## INPUT FOR THIS TASK
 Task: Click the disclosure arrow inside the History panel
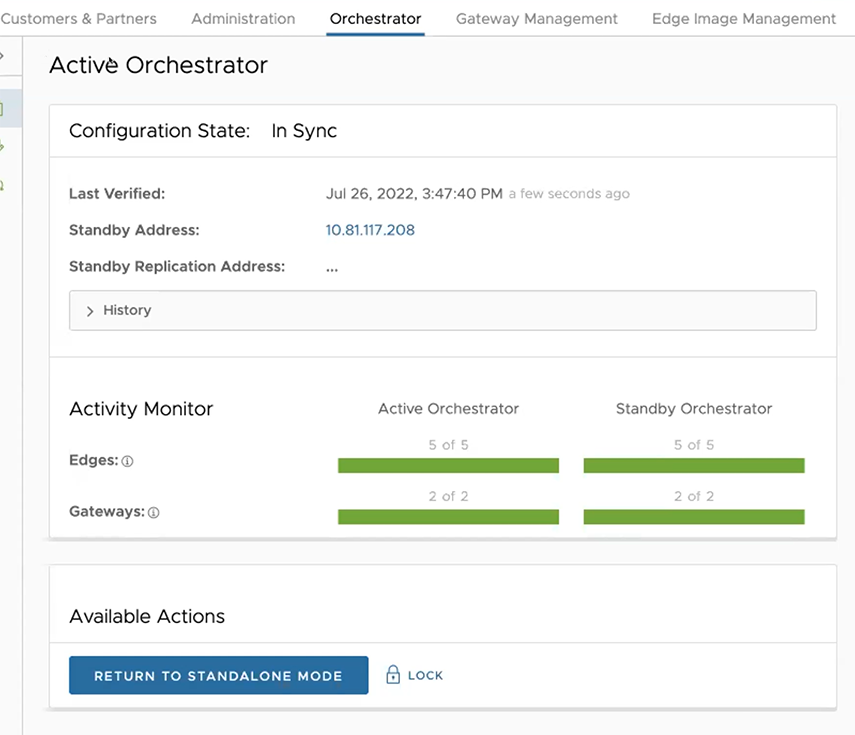point(89,310)
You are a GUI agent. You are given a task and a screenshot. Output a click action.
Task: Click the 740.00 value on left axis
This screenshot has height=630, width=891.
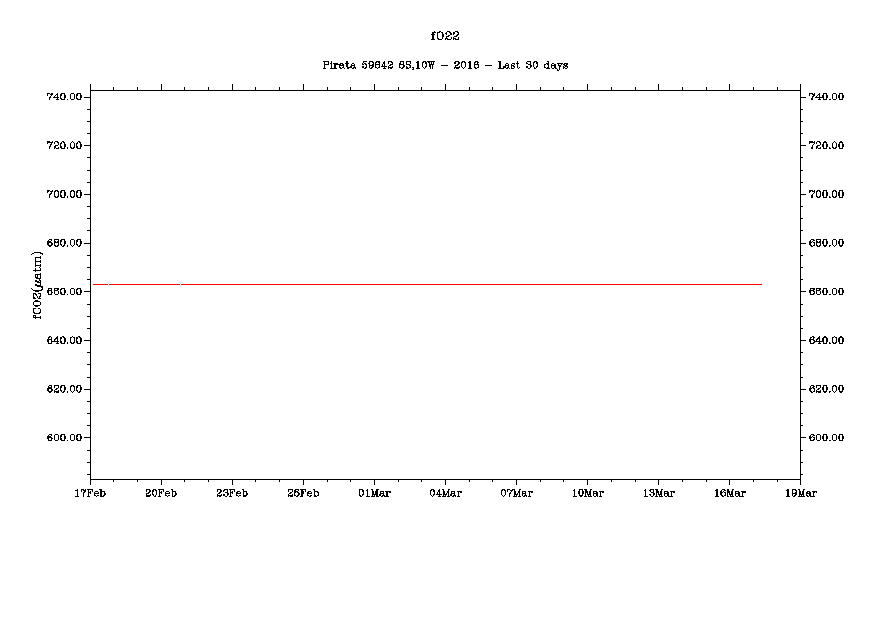[x=63, y=97]
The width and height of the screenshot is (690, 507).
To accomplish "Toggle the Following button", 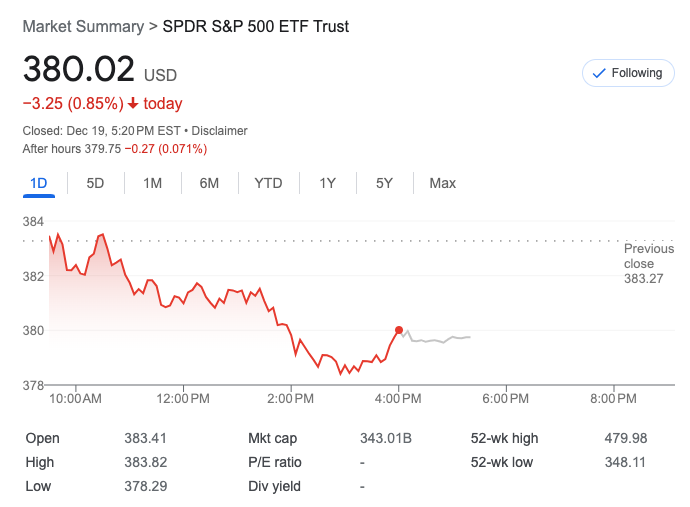I will tap(627, 73).
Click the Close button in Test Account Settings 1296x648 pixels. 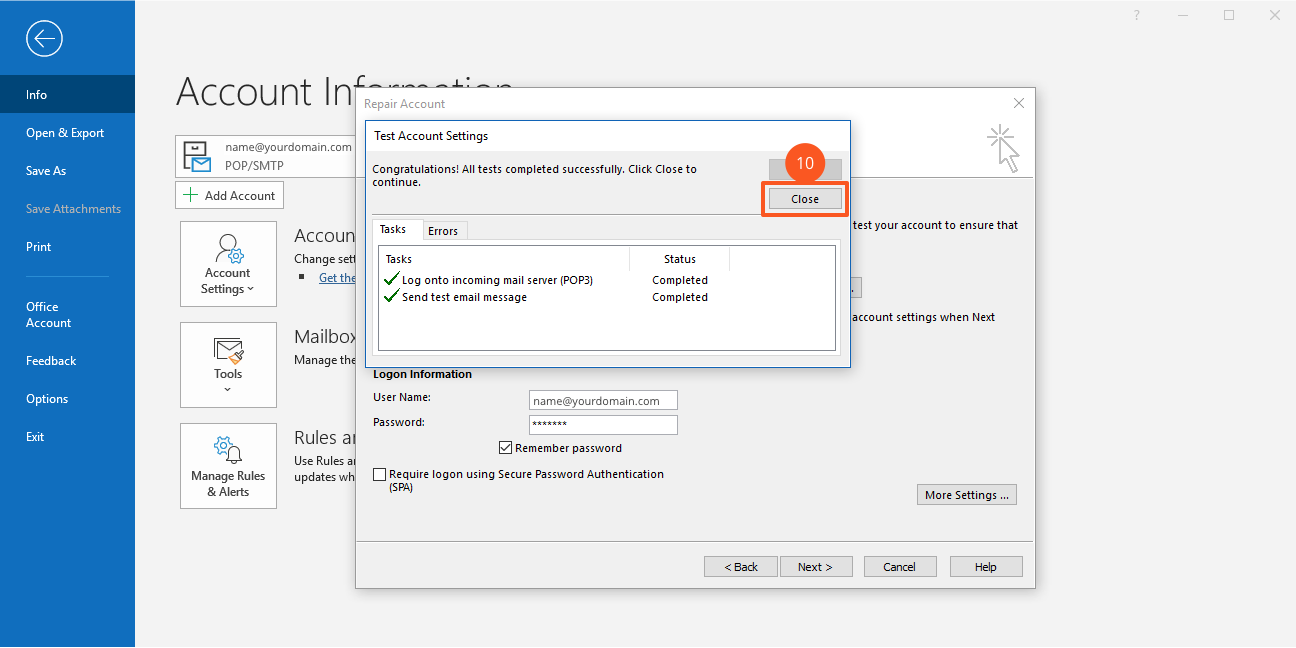[x=805, y=199]
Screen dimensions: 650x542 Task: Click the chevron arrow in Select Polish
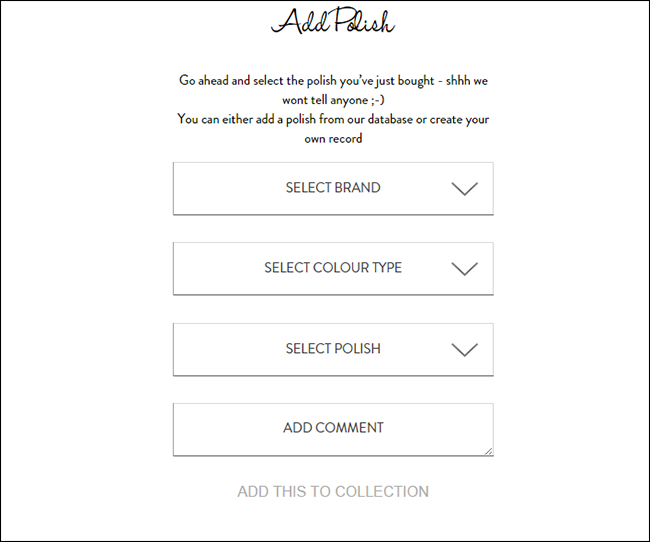pos(464,350)
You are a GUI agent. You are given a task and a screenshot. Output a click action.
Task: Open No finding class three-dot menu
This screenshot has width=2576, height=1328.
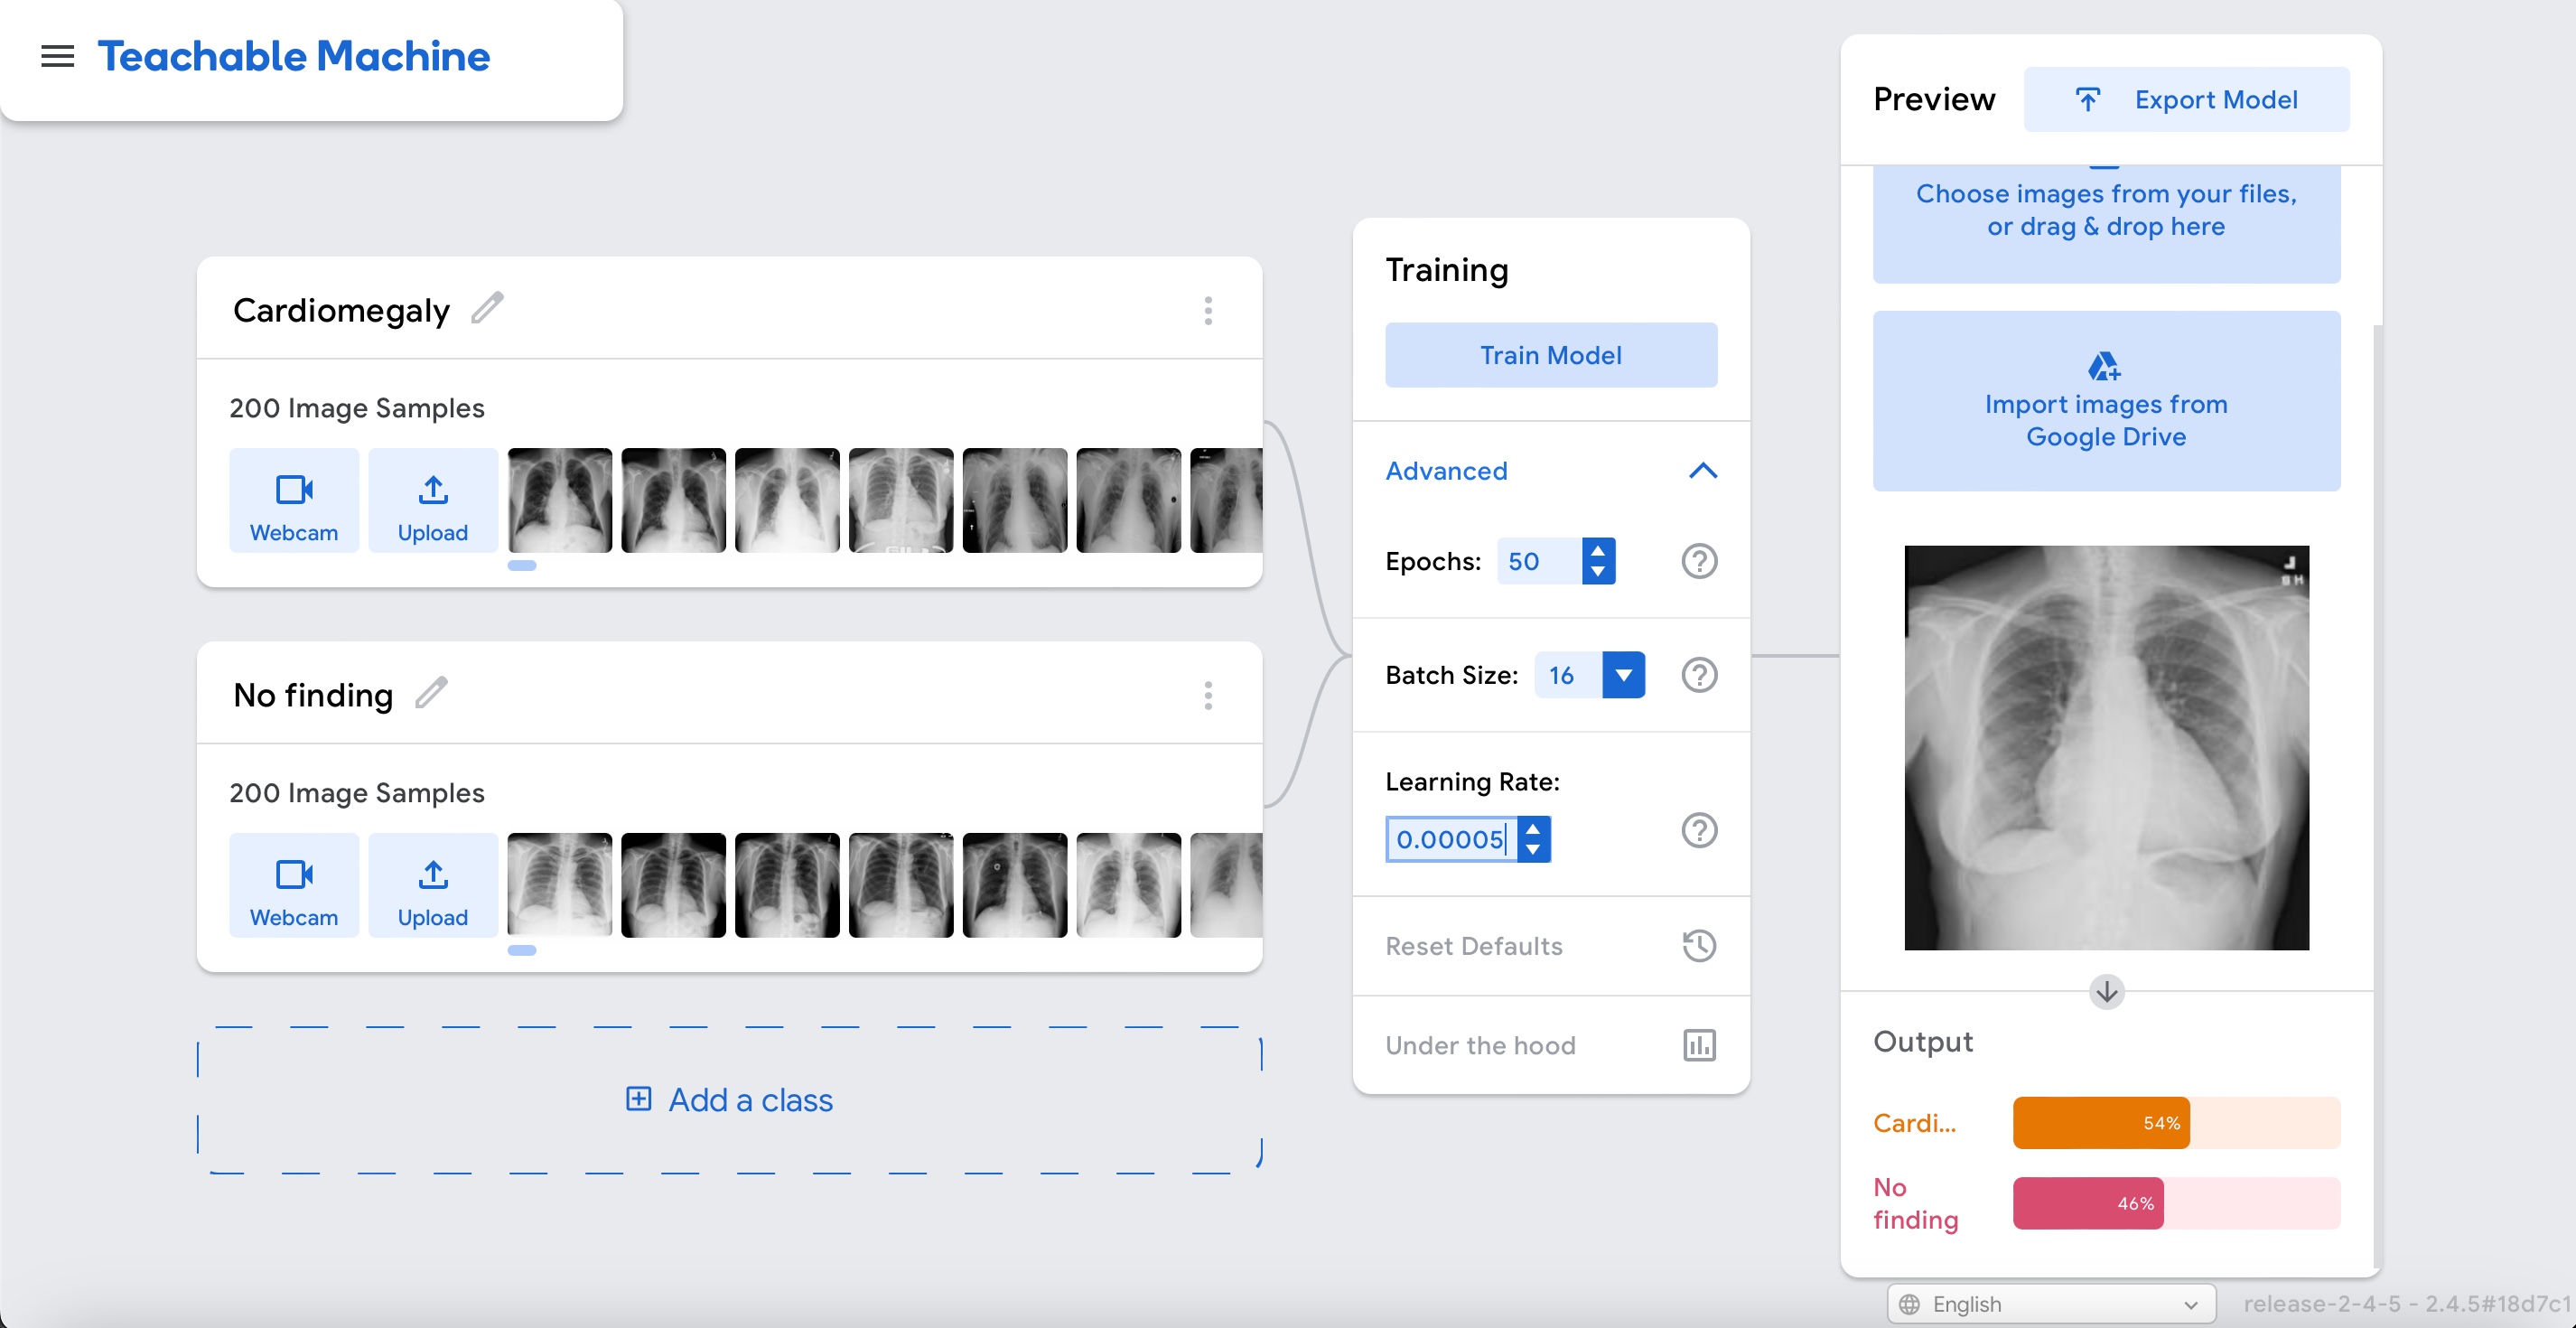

## EXERCISE INSTRUCTIONS
Transcribe everything from the line containing "Screen dimensions: 650x542" down to the end of the records, leaving the pictures out.

## SOLUTION FOR THIS TASK
Screen dimensions: 650x542 Task: Click the chevron arrow in Select Polish
pos(464,350)
You are a GUI agent. You are given a task and a screenshot. Output a click action.
Task: Open No finding class three-dot menu
This screenshot has width=2576, height=1328.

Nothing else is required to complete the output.